もしかして、拓海を傷つけてしまったんじゃないだろうかと、そんな心配が頭をよぎり、反省の色を込めた声で拓海に話しかけた。

「ごめんな、乱暴なことしちゃって……。もしかして、傷つけちゃった?」

「ううん……平気」

言葉数少なく話す拓海だったけれど、先ほどの身体を交えたことを、とくに気にしている様子でもなく、表情は明るく爽やかだった。

見つめる裕也に「あは……」と愛嬌のある笑みを返す拓海。一点の曇りもない笑顔は、あまりにも純粋で、むしろ自分のほうが悪いことをしてしまったという罪悪感にかられて、気持ちが沈んでしまいそうなる。

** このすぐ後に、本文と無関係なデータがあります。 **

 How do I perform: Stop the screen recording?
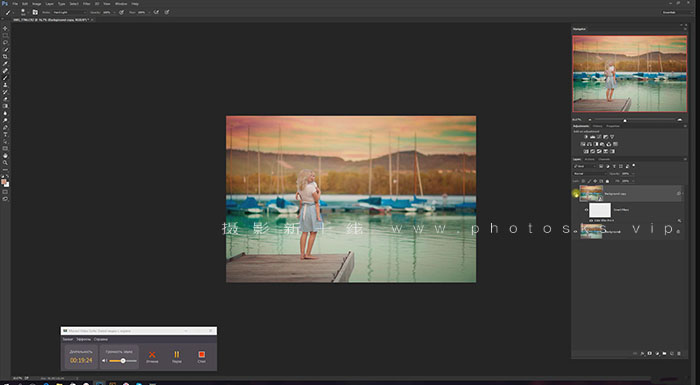201,356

実際、浮気という、世間から非難されるようなことをしてしまったのだけれど……。

やめとけばよかった……。

後悔の念に押しつぶされそうになりながらも、裕也は重く口を開いた。

「なぁ、拓海。いじめのこと……先生に相談してみれば?」

この学校は、良くも悪くも体面を重んじる学校だ。

世間に、いじめがあるとおおやけにされれば、この学校のイメージに傷がついてしまう。恐らくそうなる前に、学校側はいじめに対して何かしらの対策を講じることだろう。西田に対しては、重い処分が考えられる。

「そ、それは……」

表情が曇り、弱々しく口ごもる拓海。

「大丈夫だって……。いざとなったら、俺がまた助けてやるからさ。だから……勇気をもって、先生に相談してみるんだ」

「…うん。でもぉ、西田くん……怒んないかな」

うなずきながらも、不安げな瞳で裕也を見る。

「大丈夫。そのときは、また俺が助けてやるって」

拓海に安心感をもたせるため、大げさにドンと胸を叩いて、自信ありげに笑顔をつくる。

「ありがと……」

再び笑顔を取り戻した拓海に、裕也もホッと安堵の息をつく。元気を取り戻してくれて、よかった、と。

拓海には、無邪気な笑顔がよく似合う。

無邪気な笑顔は、裕也に大きな自信を持たせてくれた。自分の思い切った行動は、人を助けてあげられたという自信。


裕也は、人一倍正義感が強い。

まだ小さい子どもだった頃、弱い者いじめをしていた年上の、いわゆるガキ大将的な存在のやつらに、真っ向からはむかったこともあったぐらいだ。そのときは、腕力に勝てず、こてんぱんにやられてしまったけれど……。

そんな目に遭いながらも、正義感がくじけることはなかった。

絶対に、悪いやつは許さない。街にたむろして悪さをしている不良たちも、社会の秩序を乱す暴力団も……許さない。

そのとき、恋人の一樹のことが脳裏に浮かんだ。